Can you continue the submission on medicine pricing under the NHI Bill, shown below ahead of the data, picking up right after its last sentence?

(Page text):
-*-

As such, our submissions in relation to pricing predominantly pertain to these gaps/potential contradictions in the Bill. 
For clarity, we have set out our submissions regarding pricing under the following headings:
-negotiated SEPs;
-procurement of medicines, health goods and health-related products;
-review of pricing;
-the role and powers of the Office of Health Products Procurement, and the relationship between the pricing committee and other entities/committees;
-pricing of schedule 0 (category A and D) medicines; and
-donations of medicines to the State.

Negotiated SEPs
-We respectfully submit that the Bill requires clarity on how prices of medicines and Scheduled substances will be determined for purchase by the Fund. To this end, we point out that the Bill does not adequately delineate the relationship between the SEP system created by the Medicines and Related Substances Act 101 of 1965 (“Medicines Act”) and the procurement of medicines at the “lowest possible price” as contemplated in section 11(2)(e) of the NHI Bill.
-In terms of section 11(2)(e) of the Bill, the Fund may enter into a contract for the procurement and supply of specific healthcare services, medicines, health goods and health related products with an accredited health care service provider, health establishment or supplier, and must (i.e. is under an obligation), to inter alia “negotiate the lowest possible price for goods and health care services without compromising the interests of users or violating the provisions of this Act or other applicable law.”

Formulary and contracting
-It is our understanding of the Bill that, the Fund (or its Office of Health Products Procurement) will procure medicines. However, it is not clear how this procurement process relates to the Formulary and the relationship between the Fund, suppliers of medicines and the accredited health establishment or health care service provider that shall take receipt of the medicines, and how this process will work.

-*-

(Dataset extract):
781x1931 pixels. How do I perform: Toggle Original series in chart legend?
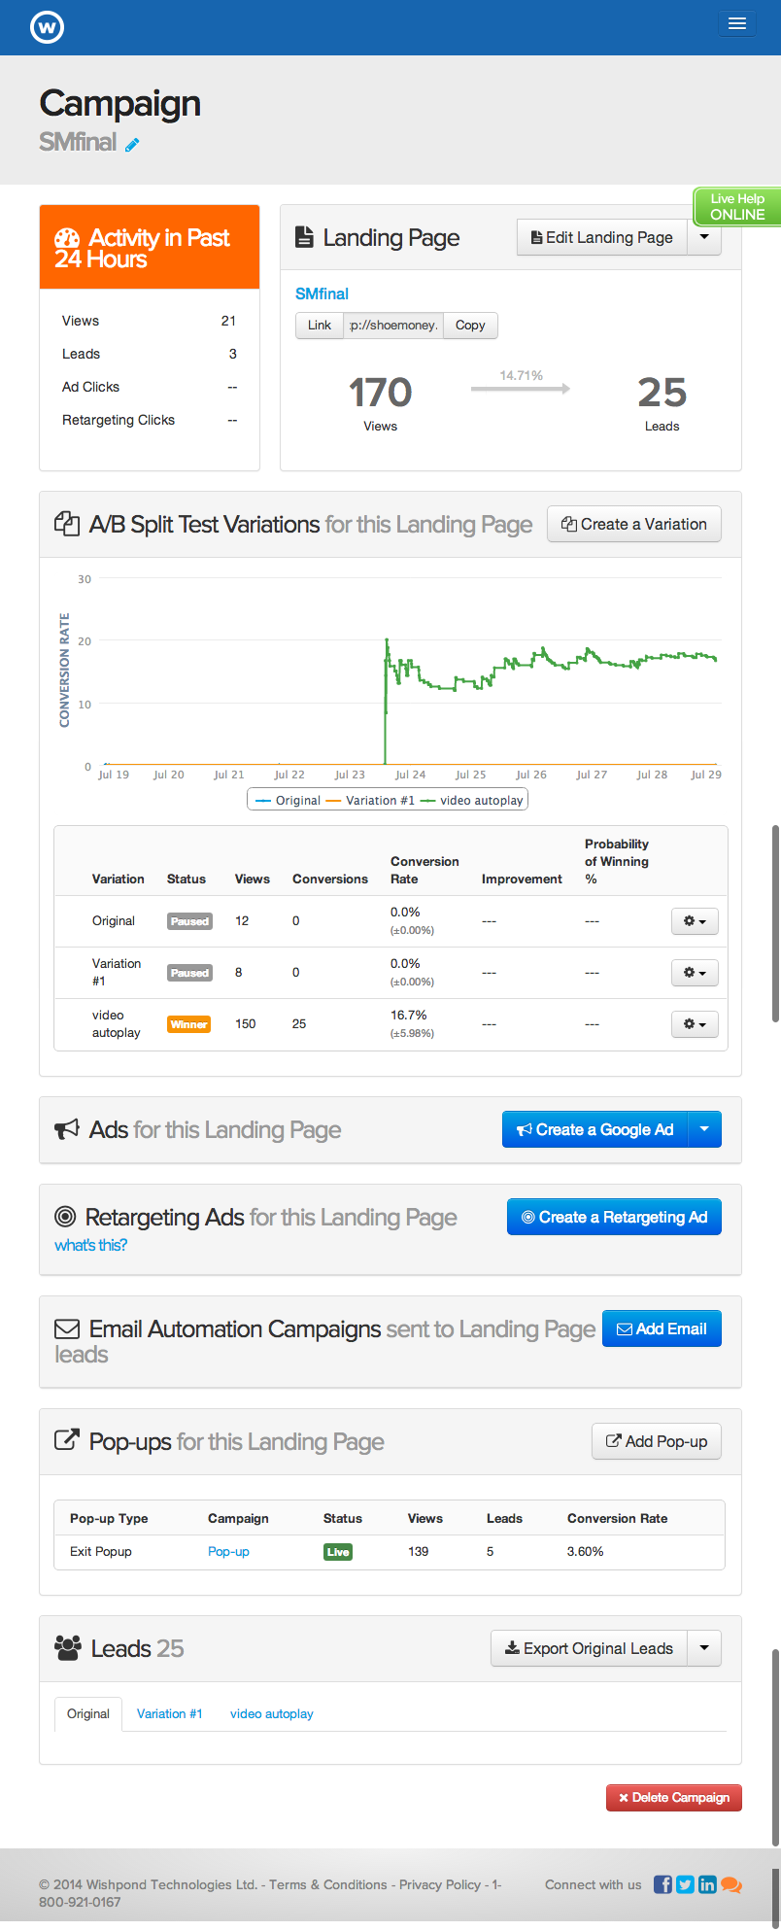click(x=288, y=800)
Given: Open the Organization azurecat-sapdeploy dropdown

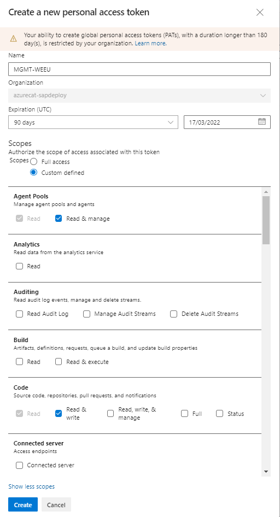Looking at the screenshot, I should tap(139, 95).
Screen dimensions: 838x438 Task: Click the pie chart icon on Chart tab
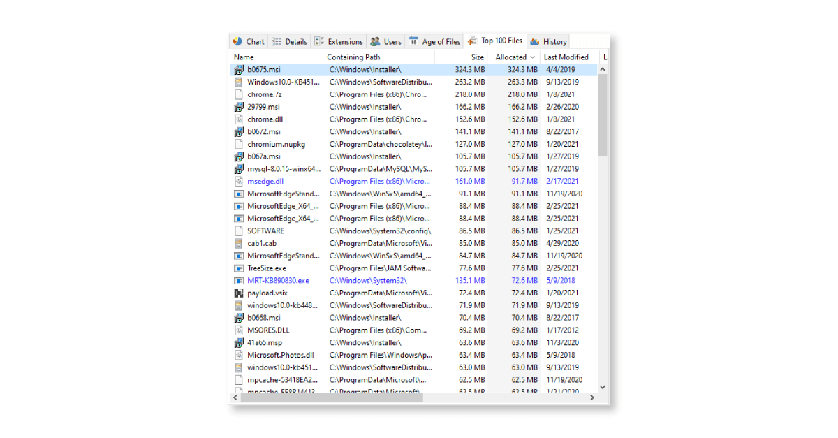click(x=237, y=41)
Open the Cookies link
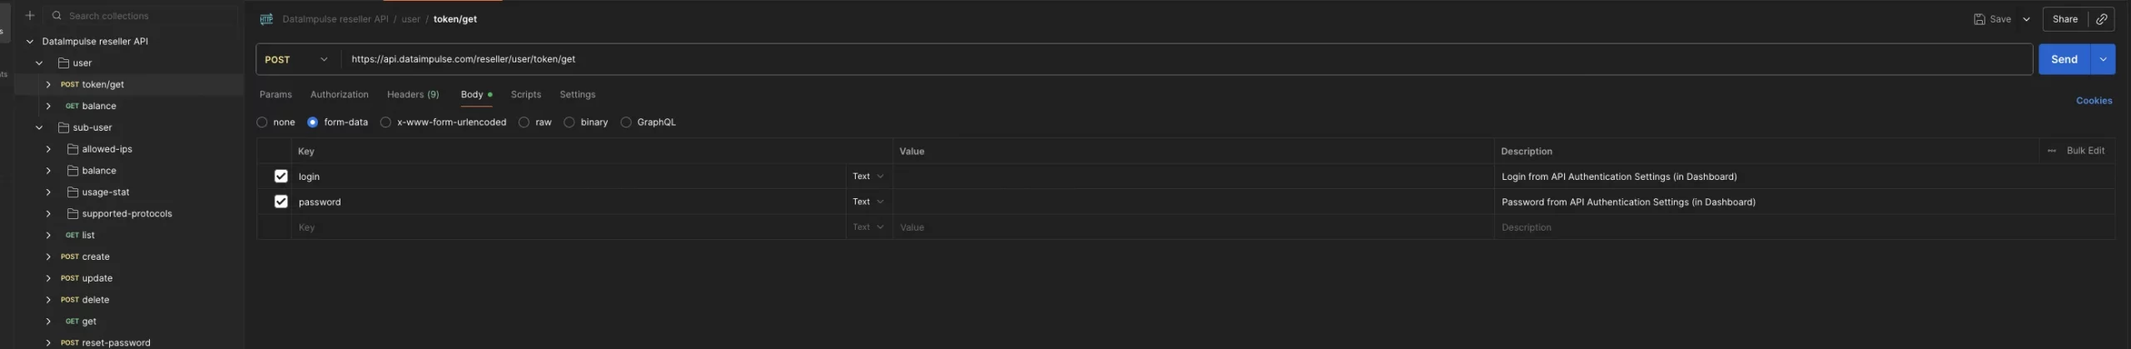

-*-

(Task result):
-In terms of section 38(2) it is stated that “An accredited health care service provider and health establishment must procure according to the Formulary, and suppliers listed in the Formulary must deliver directly to the accredited and contracted health service provider and health establishment”.
-The Formulary is defined in section 1 of the Bill as “the Formulary and its composition referred to in section 38(4)”. At section 38(4), it is stated that the “The Office of Health Products Procurement must support the Benefits Advisory Committee in the development and maintenance of the Formulary, comprised of the Essential Medicine List and Essential Equipment List as well as a list of health related products used in the delivery of health care services as approved by the Minister in consultation with the National Health Council and the Fund.” Notably, section 38(4) does not refer to a list of suppliers as being on the Formulary.
-In terms of section 11(2), the Fund may contract for the procurement and supply of medicines which must be aligned to BEE Act and PPPFA prescripts of sub contracting and empowering BEE suppliers
-Consequently, it is not immediately clear if suppliers of medicines will contract with the Fund directly for the supply of medicines, or if they will, after a procurement process be added to the list of suppliers in the Formulary, from whence health care service providers and health establishments can procure medicines.  We respectfully submit that greater clarity must be provided on how the Formulary fits into the procurement and contracting process. Further, the following will need to be clarified: will the health establishment and the supplier of medicines be required to enter into a separate agreement to the one concluded between the health establishment/health care service provider and the Fund, when will suppliers be added to the Formulary, once every year, or continuously, how will payment be effected between the Fund and the supplier of medicines and when?

Doctors rights to prescribe medicines not on formulary
-We therefore submit that it be made express in the Bill that nothing in the Bill will limit the rights/abilities of doctors to prescribe medicines that are not listed on the Formulary in circumstances where the user:
-Fails to use the referral pathways prescribed by a healthcare service provider or health establishment;
-Seeks services that are not deemed medically necessary by the Benefits Advisory Committee; or
-Seeks treatment that is not included in the Formulary.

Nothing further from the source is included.